What the exercise asks
Only the lines from the one with "Where should I" through the last line of the records below belong in your answer, reproduced exactly and with the pictures left out.

Data shown
####

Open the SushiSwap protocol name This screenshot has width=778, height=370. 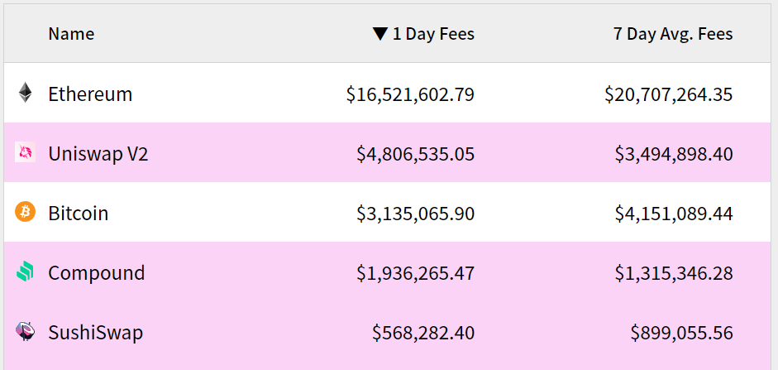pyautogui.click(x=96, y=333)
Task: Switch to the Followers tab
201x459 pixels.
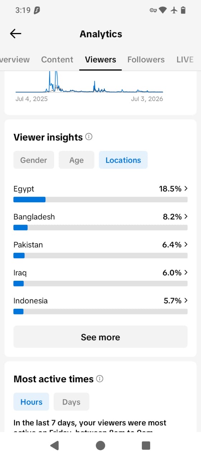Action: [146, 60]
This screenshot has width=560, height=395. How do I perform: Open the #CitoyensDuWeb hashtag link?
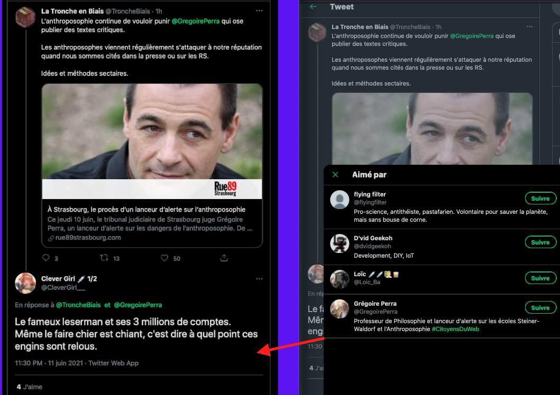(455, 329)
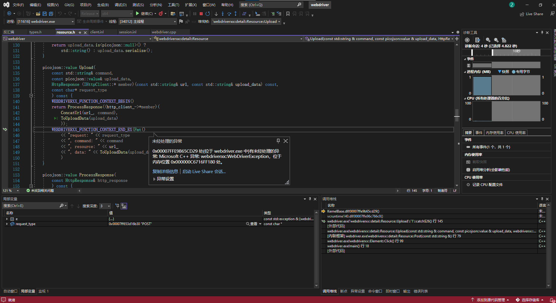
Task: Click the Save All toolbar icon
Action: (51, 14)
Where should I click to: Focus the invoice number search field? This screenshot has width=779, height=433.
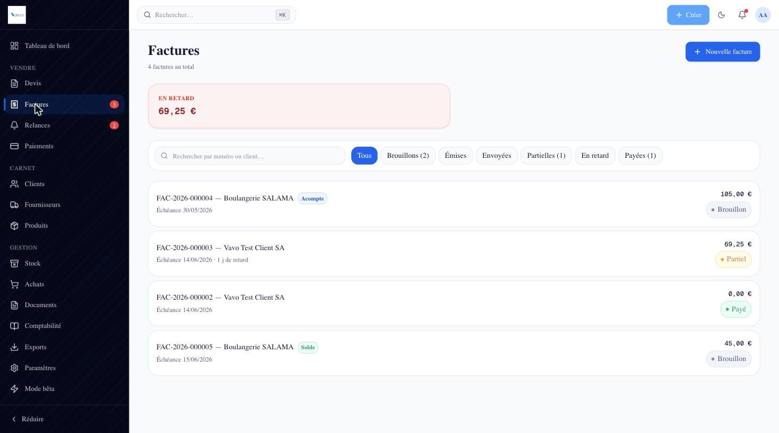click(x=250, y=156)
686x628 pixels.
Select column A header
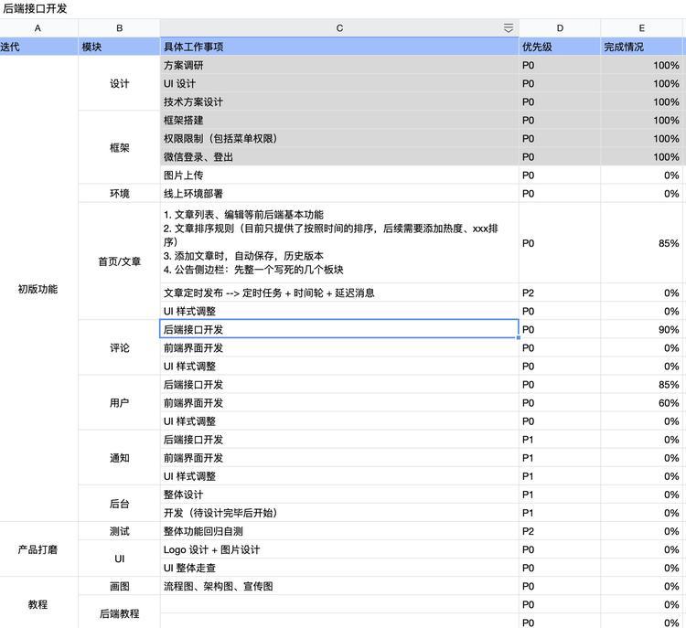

####

Answer section
Where should I click to: Focus the invoice number search field? This screenshot has width=779, height=433.
click(x=250, y=156)
686x628 pixels.
Select column A header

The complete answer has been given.